Затем в Осетии просиял Коста Хетагуров, создавший силой своего гения ещё один «основной текст» – «Ирон фёндыр». Литературоведческий анализ «основного текста» К. Хетагурова (точнее, всего его творчества в целом, ядром которого является «Ирон фёндыр») в национальном литературоведении можно признать вполне состоявшимся, чего никак нельзя сказать об анализе смыслообразования философскими средствами, хотя некоторое начало этому положено. Тому виной опять таки привходящие историко-идеологические обстоятельства: в СССР методология анализа текстов К. Хетагурова обязана была основываться на классовом подходе, в рамках которого он записывался в социал-демократы, а религиозное содержание его произведений заведомо исключалось из рассмотрения. В нынешней России, в соответствии с новыми веяниями, его стараются записать в истые православные христиане, иконизируя его образ и ведя дело к признанию его в качестве святого. Разумеется, «основной текст» К. Хетагурова действительно пронизан православными мотивами, также как и мотивами борьбы за социальную справедливость; но философское рассмотрение его «основного текста» требует прежде всего понятийно-категориального анализа, и эта задача по сей день остаётся невыполненной. Между тем влияние «основного текста» К. Хетагурова огромно, с ним можно сравнить разве что взрывной рост влияния творческого наследия А. Пушкина при сталинизме, когда многомиллионные тиражи его стихов и прозы, издаваемые в рамках политики народного образования и просвещения, выдвинули творчество А. Пушкина почти что на полноценную позицию «основного текста» для русского народа в 1920 – 1940 гг.

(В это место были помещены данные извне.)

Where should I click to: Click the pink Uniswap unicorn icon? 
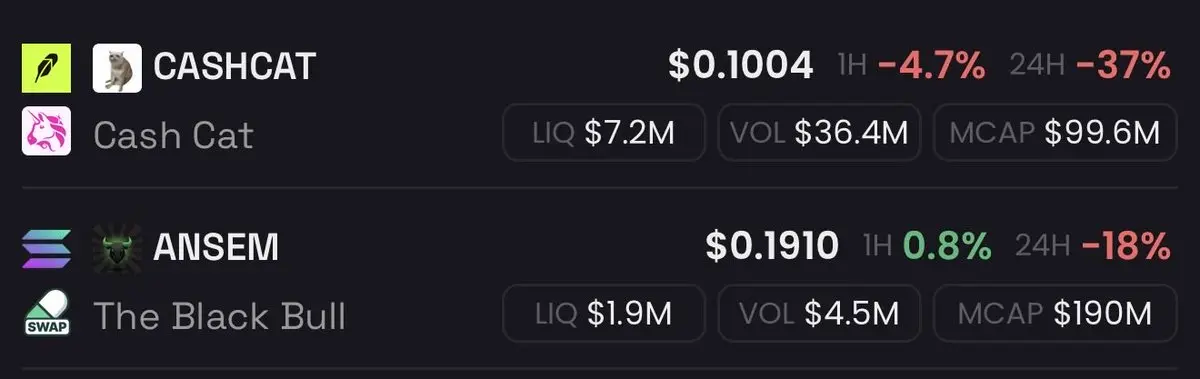[x=46, y=131]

В СССР коммунистическое руководство устранило Библию (и Коран) как «основной текст». Народам СССР, и осетинам в их числе, силовым порядком начали навязывать идею коммунизма. С «основным текстом» при этом имелись серьёзные проблемы. Первоначально он выступал в виде адаптированных для широких масс трудов Маркса и Энгельса, установочных (программных) выступлений вождей Российской революции. Необходимость его внятного оформления, кристаллизации в виде фиксированного и структурированного контента хорошо осознавалась высшим руководством. Есть достаточно надёжные свидетельства того, что И. Сталин готовил глубокую реформу идеологии советского коммунизма под послевоенные цели развития страны, стремительно усиливающейся культурно, экономически и военно-политически, но не успел провести это преобразование (нечто аналогичное позже в Китае сумел сделать Дэн Сяо Пин). После него эту задачу попытался решить Н. Хрущёв, по требованию которого был быстренько составлен (так и хочется написать – сляпан) текст под названием «Моральный кодекс строителя коммунизма»; как и практически все его начинания, этот «кодекс» постигла та же жалкая участь – «основным текстом» он не стал и не мог стать (даже Г. Зюганов признал его ухудшенной перелицовкой Нагорной проповеди), что же касается Программы КПСС, в том числе в её последней редакции на 27 съезде партии (1986), и тем более Устава КПСС, то эти тексты в условиях повального разложения партийного и государственного аппарата имели псевдоритуальное значение и послужили, по сути, ускоренному убиению социалистического строя, а вместе с ним и хорошей страны, в которой выросло старшее поколение ныне живущих. Да они и не планировались в качестве «основного текста»: в том-то и дело, что была проиграна именно смысловая борьба с Западом, причём в последние годы обнародуется немало информации о том, что это всё более походило на игру в поддавки. «Основной текст» Запада на тот исторический период возобладал, имея своим разящим острием философию постмодернизма.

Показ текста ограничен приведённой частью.